## Source extract
────────────────

# First Bomb being prepared



## MaxTheBunny (Sep 6, 2011)

*Max*: He's got a boo boo on his head. I think I should kiss it.
*Sam*: Watch it, Mister Sticky! Don't let him get his mouth so close to your face!
*Max*: Maybe he needs a transfusion, Sam. LET'S GO GET SOME BLOOD!

T - 3 days until liftoff ( only cause usps wont open until tuesday).


----------



## max gas (Apr 11, 2011)

congrats on your first bomb! Welcome to the slippery slope that is bombing.

can't wait to see the destruction.


----------



## sweater88 (Jul 31, 2011)

Cool...another SoCal guy...good job on bomb #1


----------



## the_brain (May 1, 2011)

Congrats on your first bomb, but I know who you are.....


----------



## MaxTheBunny (Sep 6, 2011)

the_brain said:


> Congrats on your first bomb, but I know who you are.....


you really are a genius mouse... damnit!! Had to change my name to put a little theatrics in my packages!


----------



## the_brain (May 1, 2011)

MaxTheBunny said:


> you really are a genius mouse... damnit!! Had to change my name to put a little theatrics in my packages!


Fully understand that...


----------



## ouirknotamuzd (Jan 29, 2011)

Me: "Is it just me,or are there just too many dialogue threads with cartoon animals going on here?"

Herfabomber voice: "I know what you mean.There are some really demented people in this community. I love it,myself"

Me: "You would love it.It just gives you more people to destroy.You're probably gonna bomb the shit out of this cartoon bunny."

Herfabomber voice: "Well,Duhhhhhhhhh....but let's see how much damage this bomb of his does before we decide how much property we want to destroy."

────────────────

## Available data

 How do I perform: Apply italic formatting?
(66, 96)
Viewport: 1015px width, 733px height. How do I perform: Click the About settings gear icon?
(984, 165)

────────────────

## Tasks
1. Reproduce the passage of the forum thread about a first bomb that starts with "# First Bomb" and goes on through "GET SOME BLOOD!".
2. Answer these questions from the forum thread about a first bomb:
(a) Why is liftoff three days away, according to MaxTheBunny?
(b) What does sweater88 call MaxTheBunny before congratulating him?
(c) Why did MaxTheBunny change his name?
3. Write what comes next in the forum thread about a first bomb, picking up after its final post.

## Solved problems
1.
# First Bomb being prepared



## MaxTheBunny (Sep 6, 2011)

*Max*: He's got a boo boo on his head. I think I should kiss it.
*Sam*: Watch it, Mister Sticky! Don't let him get his mouth so close to your face!
*Max*: Maybe he needs a transfusion, Sam. LET'S GO GET SOME BLOOD!

2.
(a) Because USPS won't open until Tuesday.
(b) Another SoCal guy.
(c) To put a little theatrics in his packages.

3.
Me: "You're insane..you know that,right?"

Herfabomber voice: "Yup,and you're talking to me right now..how sane does that make you?"

Me: "I see your point."


----------



## the_brain (May 1, 2011)

ouirknotamuzd said:


> Me: "Is it just me,or are there just too many dialogue threads with cartoon animals going on here?"


Not sure if I started a trend, or if I just gave people permission to unleash their inner voices...


----------



## ouirknotamuzd (Jan 29, 2011)

I dunno if it's a permission thing....it's probably more of a fashion trend,like cargo pants or skullys...so just consider yerself the Calvin Klein of insanity if that gives you any solace.


----------



## dahu (May 6, 2011)

ouirknotamuzd said:


> Me: "Is it just me,or are there just too many dialogue threads with cartoon animals going on here?"
> 
> Herfabomber voice: "I know what you mean.There are some really demented people in this community. I love it,myself"
> 
> ...





ouirknotamuzd said:


> I dunno if it's a permission thing....it's probably more of a fashion trend,like cargo pants or skullys...so just consider yerself the Calvin Klein of insanity if that gives you any solace.


LMAO!


----------



## MaxTheBunny (Sep 6, 2011)

you cant have max without sam! I wonder if people actually know waht sam and max is...


----------



## the_brain (May 1, 2011)

ouirknotamuzd said:


> I dunno if it's a permission thing....it's probably more of a fashion trend,like cargo pants or skullys...so just consider yerself the Calvin Klein of insanity if that gives you any solace.


As long as I'm not the members only of insanity...


----------



## Marlboro Cigars-cl (Feb 19, 2007)

MaxTheBunny said:


> you cant have max without sam! I wonder if people actually know waht sam and max is...


One of my favorite games growing up - although haven't played the newer 3D releases. 
:nod:


----------



## MaxTheBunny (Sep 6, 2011)

1 day left. 10 in the chamber


----------



## the_brain (May 1, 2011)

MaxTheBunny said:


> 1 day left. 10 in the chamber


OK, now we are interested...


----------



## MaxTheBunny (Sep 6, 2011)

patience mouse!


----------



## max gas (Apr 11, 2011)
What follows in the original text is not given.